Exercise description.
Below are some entries. Repeat exactly the lines from the one with "The width and height of the screenshot is (644, 362)." through the one with "This screenshot has height=532, width=798.", and only those.
BEGIN Material provided
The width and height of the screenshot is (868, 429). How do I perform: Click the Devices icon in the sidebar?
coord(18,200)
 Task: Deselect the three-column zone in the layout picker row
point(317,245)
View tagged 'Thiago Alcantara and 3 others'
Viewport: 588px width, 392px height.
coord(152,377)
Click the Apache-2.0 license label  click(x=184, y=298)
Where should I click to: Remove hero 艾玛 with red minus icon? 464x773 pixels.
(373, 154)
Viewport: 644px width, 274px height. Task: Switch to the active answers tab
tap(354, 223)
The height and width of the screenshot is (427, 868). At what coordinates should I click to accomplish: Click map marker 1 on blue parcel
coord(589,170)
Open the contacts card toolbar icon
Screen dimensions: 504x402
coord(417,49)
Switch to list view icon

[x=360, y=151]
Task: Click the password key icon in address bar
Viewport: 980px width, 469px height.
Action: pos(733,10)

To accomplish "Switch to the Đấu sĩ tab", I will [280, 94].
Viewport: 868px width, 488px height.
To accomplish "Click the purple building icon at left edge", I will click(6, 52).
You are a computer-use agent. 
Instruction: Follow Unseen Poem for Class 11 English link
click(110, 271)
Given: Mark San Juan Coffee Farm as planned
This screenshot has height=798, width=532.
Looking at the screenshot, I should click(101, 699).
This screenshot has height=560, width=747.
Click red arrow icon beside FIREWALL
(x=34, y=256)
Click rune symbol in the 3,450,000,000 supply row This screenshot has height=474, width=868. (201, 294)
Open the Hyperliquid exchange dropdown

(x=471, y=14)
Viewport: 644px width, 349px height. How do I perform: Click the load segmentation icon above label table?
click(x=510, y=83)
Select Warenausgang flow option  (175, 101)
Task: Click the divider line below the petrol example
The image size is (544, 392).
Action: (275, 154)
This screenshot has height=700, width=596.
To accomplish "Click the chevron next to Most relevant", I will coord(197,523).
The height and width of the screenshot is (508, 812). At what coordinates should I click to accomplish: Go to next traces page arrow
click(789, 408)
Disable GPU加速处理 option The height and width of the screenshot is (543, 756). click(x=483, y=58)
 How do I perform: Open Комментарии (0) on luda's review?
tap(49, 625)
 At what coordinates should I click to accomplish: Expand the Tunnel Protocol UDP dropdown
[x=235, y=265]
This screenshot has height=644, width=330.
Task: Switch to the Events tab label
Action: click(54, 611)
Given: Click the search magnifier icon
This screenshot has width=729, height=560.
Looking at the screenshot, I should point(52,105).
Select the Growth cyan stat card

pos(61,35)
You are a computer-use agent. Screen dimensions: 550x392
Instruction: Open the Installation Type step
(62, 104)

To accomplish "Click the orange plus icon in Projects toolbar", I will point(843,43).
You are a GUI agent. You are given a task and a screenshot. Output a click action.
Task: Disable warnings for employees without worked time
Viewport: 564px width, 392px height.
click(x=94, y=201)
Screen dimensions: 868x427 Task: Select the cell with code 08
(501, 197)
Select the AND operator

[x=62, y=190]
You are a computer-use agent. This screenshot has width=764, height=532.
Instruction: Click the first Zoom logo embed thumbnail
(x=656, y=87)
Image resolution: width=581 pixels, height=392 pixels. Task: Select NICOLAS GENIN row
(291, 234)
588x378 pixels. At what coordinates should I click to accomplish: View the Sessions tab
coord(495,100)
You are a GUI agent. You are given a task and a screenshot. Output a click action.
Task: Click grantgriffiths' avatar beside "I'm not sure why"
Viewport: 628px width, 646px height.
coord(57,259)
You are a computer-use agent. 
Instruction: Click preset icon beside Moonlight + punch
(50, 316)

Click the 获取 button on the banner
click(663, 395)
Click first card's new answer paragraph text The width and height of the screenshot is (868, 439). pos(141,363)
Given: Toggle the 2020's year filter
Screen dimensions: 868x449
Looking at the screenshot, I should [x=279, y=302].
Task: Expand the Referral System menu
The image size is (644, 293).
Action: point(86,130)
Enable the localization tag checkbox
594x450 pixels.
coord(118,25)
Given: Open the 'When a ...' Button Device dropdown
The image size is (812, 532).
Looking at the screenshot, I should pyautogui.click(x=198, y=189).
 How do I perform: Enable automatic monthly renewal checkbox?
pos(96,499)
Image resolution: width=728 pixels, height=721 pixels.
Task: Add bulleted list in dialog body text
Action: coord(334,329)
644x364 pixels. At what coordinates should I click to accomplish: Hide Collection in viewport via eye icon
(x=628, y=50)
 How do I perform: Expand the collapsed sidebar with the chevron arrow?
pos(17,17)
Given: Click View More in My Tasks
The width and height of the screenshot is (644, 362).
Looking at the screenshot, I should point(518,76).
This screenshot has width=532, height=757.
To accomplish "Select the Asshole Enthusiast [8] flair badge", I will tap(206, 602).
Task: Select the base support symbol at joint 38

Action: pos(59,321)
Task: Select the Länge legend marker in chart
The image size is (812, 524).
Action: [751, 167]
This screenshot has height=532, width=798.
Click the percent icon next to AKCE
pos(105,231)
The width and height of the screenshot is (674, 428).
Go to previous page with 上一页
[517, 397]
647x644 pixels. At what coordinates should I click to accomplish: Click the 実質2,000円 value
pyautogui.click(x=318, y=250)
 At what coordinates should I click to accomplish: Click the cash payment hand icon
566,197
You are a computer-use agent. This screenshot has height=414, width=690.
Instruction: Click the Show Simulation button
END Material provided
Finished task.
The width and height of the screenshot is (644, 362).
Looking at the screenshot, I should point(518,76).
This screenshot has width=532, height=757.
To accomplish "Select the Asshole Enthusiast [8] flair badge", I will tap(206, 602).
Task: Select the base support symbol at joint 38

Action: pos(59,321)
Task: Select the Länge legend marker in chart
The image size is (812, 524).
Action: [751, 167]
This screenshot has height=532, width=798.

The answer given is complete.